Search code examples
rggplot2purrr

ggplot2 loop over two columns to create plots in groups


I have a dataset in which one of the variables is states and the other is districts (that are located in each state), and the remaining are numerical variables. There are 32 states, and 712 districts that are spread unevenly across the states. I want to create plots separately for each state such that all its constituent districts and their numerical variables are in the plot. Also, I want to automatically assign a title containing the state name, and then save each plot (i.e., state-wise) as a PDF into a designated folder.

The code below is based on some synthetic data:

library(tidyverse)

## generage data
set.seed(321)
statenames <- c("state1","state2","state1","state2","state1","state2")
distnames <- c("dist1","dist2","dist3","dist4","dist5","dist6")
hcrv <- rnorm(n=6,mean = 10, sd=2)
intv <- rnorm(n=6,mean = 100, sd=20)
rdiv <- rnorm(n=6,mean = 150, sd=2)

plotdata <- cbind.data.frame(statenames, distnames, hcrv,intv,rdiv)

## Use the purrr package to create state-wise plots
plotdata %>%
  pivot_longer(cols = -c(statenames, distnames), names_to =  "indicatorName",
               values_to = "indicatorValue") %>% 
    group_split(statenames) %>%
    purrr::map(ggplot(., aes(x=indicatorName, y=indicatorValue))+
            geom_col())

However, I get the error that Error in fortify(): ! data must be a <data.frame>, or an object coercible by fortify(), or a valid <data.frame>-like object coercible by as.data.frame(). Caused by error in .prevalidate_data_frame_like_object(): ! dim(data) must return an <integer> of length 2. Run rlang::last_trace() to see where the error occurred.

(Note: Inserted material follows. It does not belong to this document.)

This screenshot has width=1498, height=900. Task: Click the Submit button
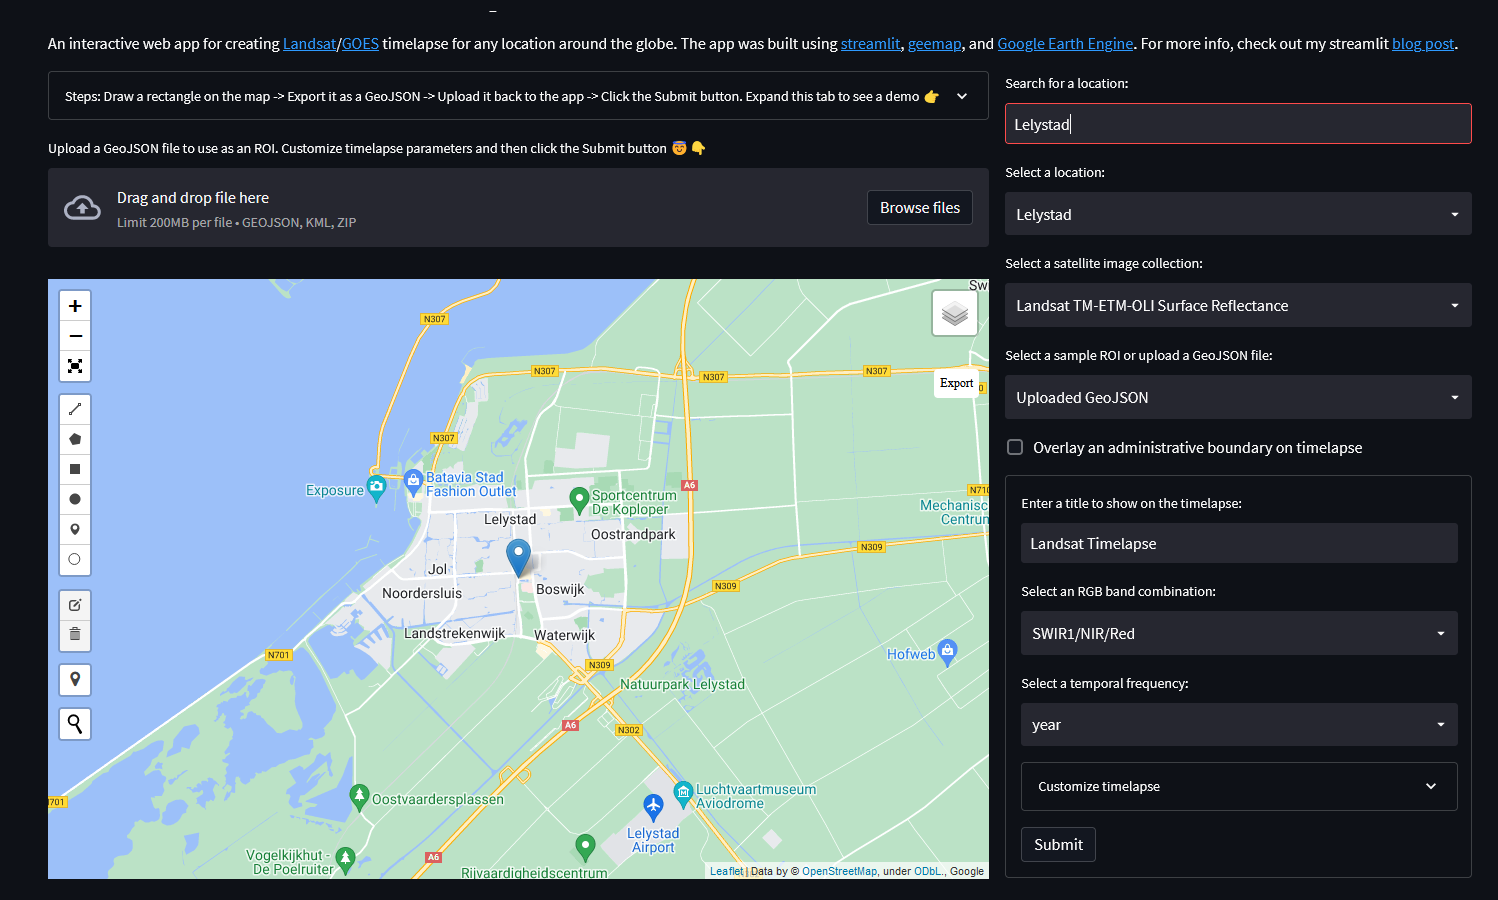tap(1058, 844)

And, I could not figure out how to save automatically the plots as PDF in the desired folder. Any help is appreciated!

Essentially, in the dplyr parlance, I am filtering each state and then plotting district-wise indicators. For example,

## plot for state1
plotdata %>%
  pivot_longer(cols = -c(statenames, distnames), names_to =  "indicatorName",
               values_to = "indicatorValue") %>% 
    filter(statenames=="state1") %>%
    ggplot(aes(x=indicatorName, y=indicatorValue))+
    geom_col()+
    facet_wrap(~distnames)+
    labs(title = "state1")


## plot for state2
plotdata %>%
  pivot_longer(cols = -c(statenames, distnames), names_to =  "indicatorName",
               values_to = "indicatorValue") %>% 
    filter(statenames=="state2") %>%
    ggplot(aes(x=indicatorName, y=indicatorValue))+
    geom_col()+
    facet_wrap(~distnames)+
    labs(title = "state2")

Solution

  • Similar map workflow, but puts the title in plot and includes line to save as pdfs.

    DATA_LIST<- plotdata %>%
      pivot_longer(cols = -c(statenames, distnames), names_to =  "indicatorName",
                   values_to = "indicatorValue") %>% 
      group_split(statenames) %>%
        set_names(nm=map_chr(.,\(x) first(x$statenames) ))
    
    
    PLOT_LIST <- map(DATA_LIST, \(x) ggplot(x, aes(x=indicatorName, y=indicatorValue))+
                       geom_col()+labs(title = first(x$statenames)))
    
    walk2(PLOT_LIST,names(PLOT_LIST) , \(x,y) ggsave(plot=x, filename = paste0("./",y,"_plot.pdf" )) )
    

    The used walk instead of map as don't need to save the result as object, but map2 would also work and return a list of the plot names in console.